Jack Watson Solicitor and grieving father.
“Squadron Leader, Squadron Leader. Wake up, new orders have just arrived by dispatch rider from Command Headquarters as well as a pile of letters all addressed to you.”
Jack rubbed the sleep from his eyes and thought about the dream or was it a nightmare he had just escaped from. “Are you alright, sir?” asked the corporal “you look like you’ve just seen a ghost” “I’m fine, just a bad dream, now stop fussing and give me the dispatch and that pile of letters. We have a war to win, man. Put the kettle on, there’s a good chap, and will you ask Captain Jones to pop in and see me?”
“Yes sir, right away sir.”
“Ah, Jones, good of you to pop in. New orders, priority one, I’m afraid, Our lot and the Yanks are starting a big push to capture the bridges in red sector, we need to pull out all stops on this one. Everything and every pilot that can fly to be in the air by first light tomorrow until we are able to walk with dry feet across that river. I’ll address all the men at 2100. See to it, will you captain? While I finish the letter to Watson’s parents”
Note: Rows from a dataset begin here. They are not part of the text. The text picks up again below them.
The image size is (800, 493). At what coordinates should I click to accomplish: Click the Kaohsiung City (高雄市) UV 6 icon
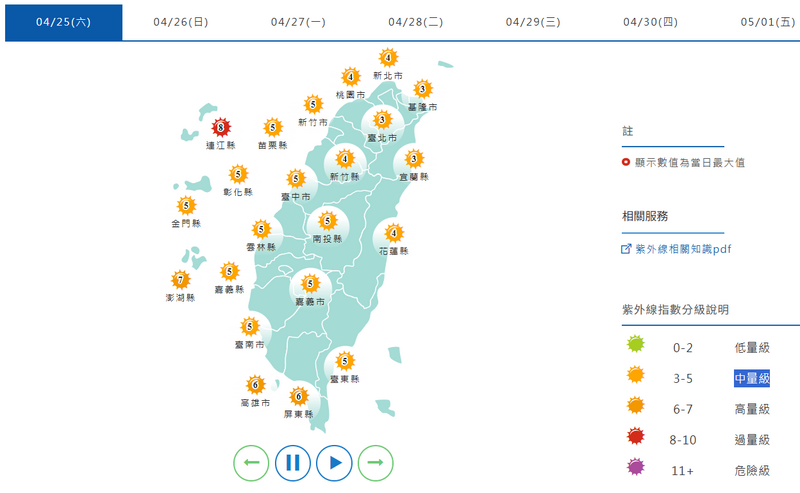click(x=255, y=384)
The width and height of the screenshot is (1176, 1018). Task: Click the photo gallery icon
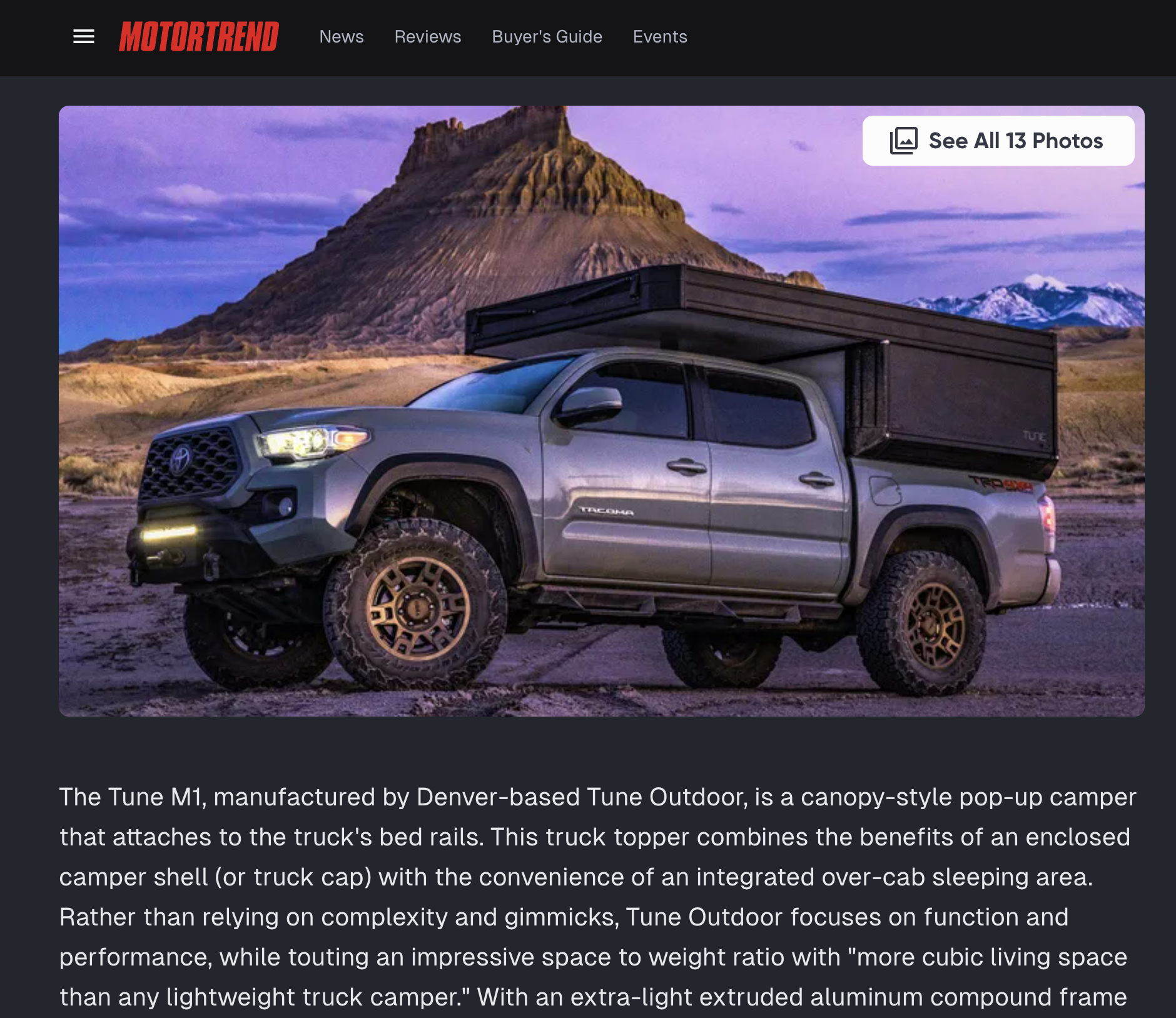point(904,141)
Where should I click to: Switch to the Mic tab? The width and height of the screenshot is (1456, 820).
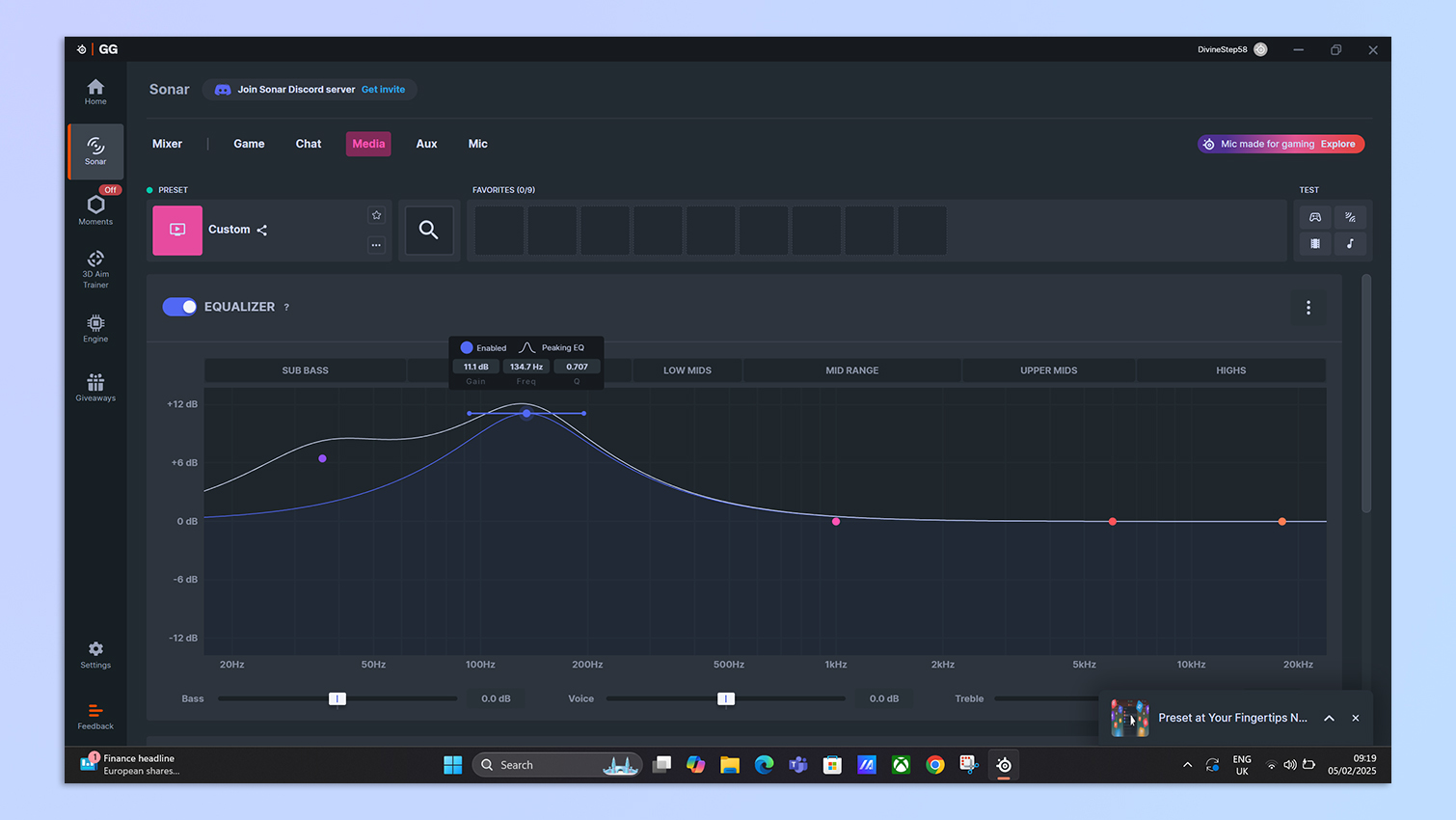tap(477, 144)
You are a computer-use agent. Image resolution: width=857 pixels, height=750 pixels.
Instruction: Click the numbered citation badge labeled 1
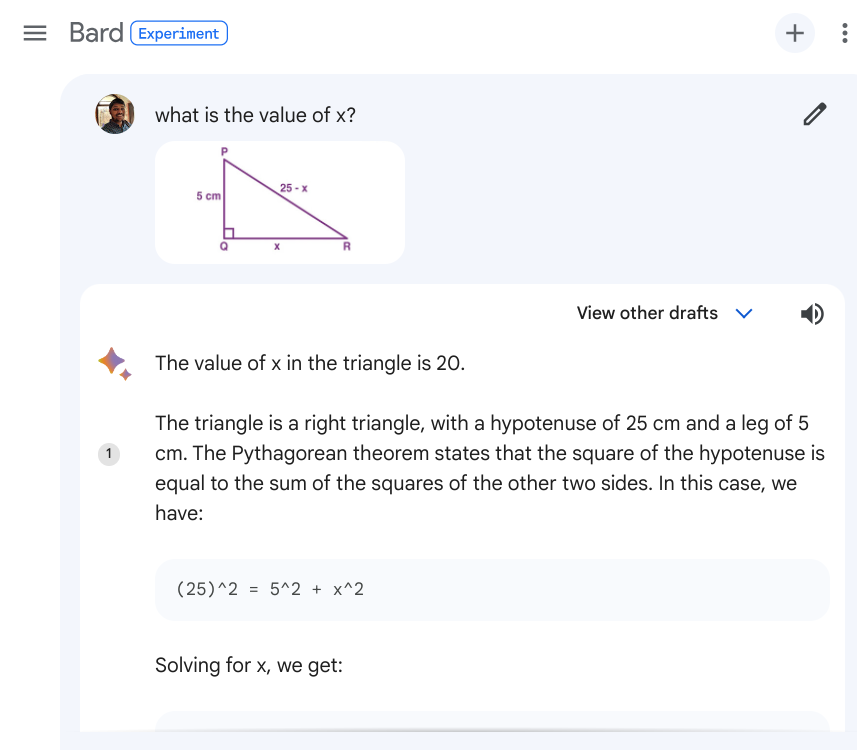click(x=108, y=454)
Once again he was alone and his thoughts returned to his dream, was it an omen was he or someone close to him soon to die? My God, what nonsense! Sure, people close to me are dying every hour of the day. The letters, my God, the letters. I almost forgot about them. His excitement and the whiskey downed earlier dulled his dexterity and the bunch of letters fell like snowflakes from his shaking hands onto the hard earthen floor as he ripped open the waterproof covering that bound them. On his knees, he recognised Margaret’s handwriting, the classical sweep of her pen as she formed the capital J was unmistakable. Using the censor’s date as a time line, he slowly placed the envelopes in date order. They numbered twenty-nine in total. The last one dated 27th September 1944.